Regular readers might have noted that I very seldom use the term ”conservative” to refer to Republicans and others who hold sharply right-of-center political views. That’s because I think the term “conservative” in most cases is misleading. I explained this in one of my earliest posts, in which I argued that the GOP has become a party of the radical right. Radical rightists never call themselves “radical”; unwilling to admit to their radicalism, they call themselves ”conservative.”   But I don’t see any reason for the rest of us to go along with that propagandistic deception. So, I tend to use the terms “right-wingers” or “rightists” when I discuss contemporary “conservatism.” (Of course, there are still plenty of genuine conservatives left in the GOP, but they’re no longer its driving force.)

Another term that I use with some frequency is “reactionary.” Younger readers, especially, probably find this usage a bit strange; the fact is, “reactionary” is a term that has gone out of fashion. I think that’s a shame. It’s more relevant now than ever.

A dictionary definition of “reactionary” typically includes words along the lines of “tending toward a former and usually outmoded political or social order or policy.” In practice, it has usually been used pejoratively—almost no one would willingly describe himself as reactionary. It used to be a fairly commonly used epithet by liberals and leftists to disparage their adversaries on the right for desiring to undo progressive policy achievements. President Harry Truman castigated the Republican-dominated 80th Congress as reactionary. (Somewhat inconsistently, he also called it “do-nothing.” Conservatives can be content to do nothing, but reactionaries cannot be. ) I can recall the then liberal (1964) New York Post referring to Sen. Barry Goldwater as “reactionary in the extreme.” Even Republican President Dwight Eisenhower once referred in private to the “reactionary wing” of his own party.

But practically nobody other than your favorite blogger says “reactionary” any more. Why not? The short answer to that question, I think, is that the left has lost confidence that it represents the more or less inevitable forces of progress, of the future. The historic project of the left has been to tame capitalism, to make it more humane, more just (or less unjust), more responsive to broadly shared values like environmental preservation, and less prone to destructive instability. (For the far left, the project was to abolish capitalism altogether, but adherents of that view are hard to come by these days.) All of those objectives—let’s call them “social democratic” objectives–have required active government, to provide for an adequate social safety net and to regulate private business in the public interest. And, broadly speaking, most western countries witnessed the growth of state intervention in the economy, along with the progressive albeit uneven realization of social democracy, during the course of the 20th century.

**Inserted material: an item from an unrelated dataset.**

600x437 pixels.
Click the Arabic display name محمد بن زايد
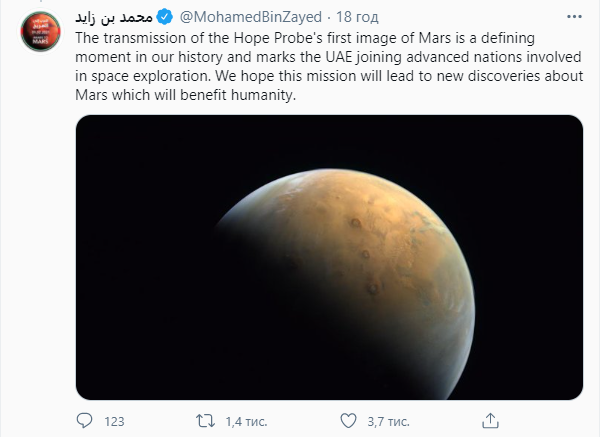click(x=113, y=19)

For a variety of reasons that I won’t go into here, that broad trend foundered during the course of the 1970s. It pretty much ground to a halt during the 1980s, most notably with the accession to power of Ronald Reagan in the United States and Margaret Thatcher in the UK. The success of the Reagan-Thatcher “revolution” served to cast doubt on the inevitability of social democracy. Free market orthodoxy gained new respectability, and “reform” often became associated with rolling back social democratic policies, liberating corporations to do their thing with less interference from the state. The future no longer lay clearly with the social democratic project. But if you don’t own the future, how can you call your opponents “reactionary,” which basically means backward-moving? According to Google N-gram, the occurrence of “reactionary” in English language books, which peaked in Harry Truman’s day, declined by over 60% between 1970 and 2000.

I believe that the achievements of social democracy need to be preserved and expanded if we care about having a decent society. If the future is with the free-market fundamentalists, it’s a dystopian future, one which must be firmly rejected. The Trump administration and its allies in Congress are poised to launch a new, wide-ranging assault on  social democracy—dismantling Obamacare, eviscerating Medicare, Medicaid and even Social Security, weakening public education, restricting the rights of labor and neutering environmental and other regulatory curbs on the excesses of big business. This is not a conservative agenda. It is radical and reactionary. We need to say so.